The reason that I came to work at this company has made the crucial move from preview to product. Last night’s unveiling of the Summer ’07 release, including both Apex Code for programmers and Intelligent Workflow for everyone else, defines the new genre of Platform as a Service — soon to be widely known (and badly punned on) as PaaS.

I wish I could claim that I fully grasped what PaaS would mean when I talked three years ago with Marc Benioff about his notion that general-purpose application development capability could be packaged in a cloud-based, service-structured form. At that time, though, I hadn’t done enough of a deep dive into the multi-tenant, metadata-based architecture of the Salesforce Platform to understand all of the benefits that this implied. Now, it seems more than clear: it seems truly compelling.

It’s crucial to understand that this means more than extending core applications with a macro- or script-like facility. It means much more than giving developers a hosted platform on which to write the brittle extensions of application code that pass for customization on many other platforms.

This is a true platform: one that enables independent developers to conceive and design and deploy both internal and customer-facing tools, on both desktop and mobile devices. The results can be every bit as capable and robust as the platform provider’s own products, and in a broader range of task domains. Anyone who claims to offer a "platform" should be called on to pass that test.

I expect to see health care, manufacturing, and many other types of application being brought to market in on-demand forms.
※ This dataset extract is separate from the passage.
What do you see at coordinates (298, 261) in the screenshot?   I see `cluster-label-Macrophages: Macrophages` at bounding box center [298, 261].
I challenge anyone with an innovative vision to run the numbers and tell me that there’s any faster path to market, or any more attractive model for building a new intellectual-property-based business.
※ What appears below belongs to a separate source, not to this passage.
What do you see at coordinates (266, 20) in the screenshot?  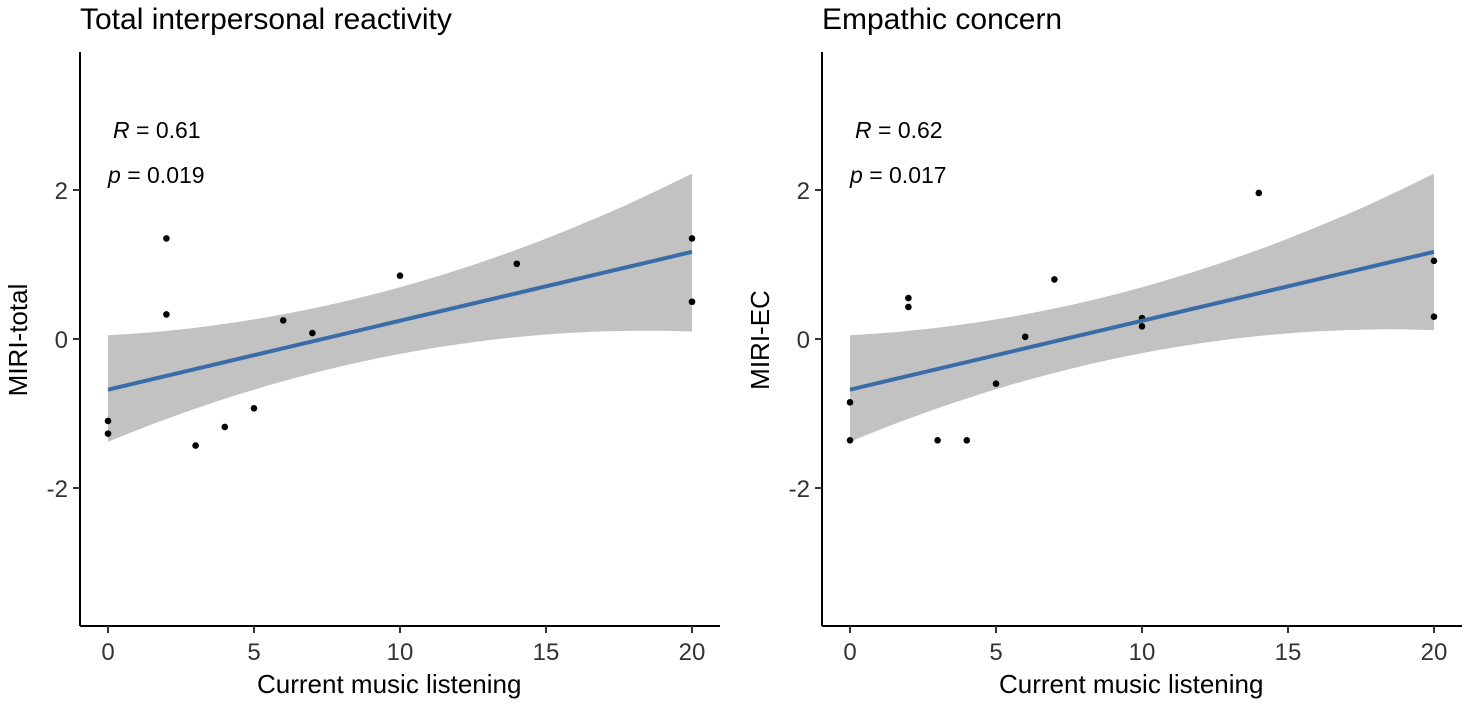 I see `chart-title: Total interpersonal reactivity` at bounding box center [266, 20].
As I observed three years ago, "You didn’t insist on devising your own file system when you had DOS;
you didn’t insist on writing your own graphics routines and user
input/output routines once you had Windows; perhaps it’s time to think
about application development tools as getting ready to cross the same
threshold." Why build your own infrastructure, or demand that your customers do it as prequel to trying out your idea?

As Marc Benioff challenged me then, I now invite you: "Don’t compare us to other CRM offerings and ask if we’re equally
extensible; compare us to products like Filemaker and
Access, and ask if we’re equally capable of creating whatever
application you need." When you look at today’s high standards for rich user interface, anywhere accessibility, consumption and exposure of standards-based services, and enterprise-class security and scalability, that seems like a challenge that the Summer ’07 release is more than ready to help developers meet.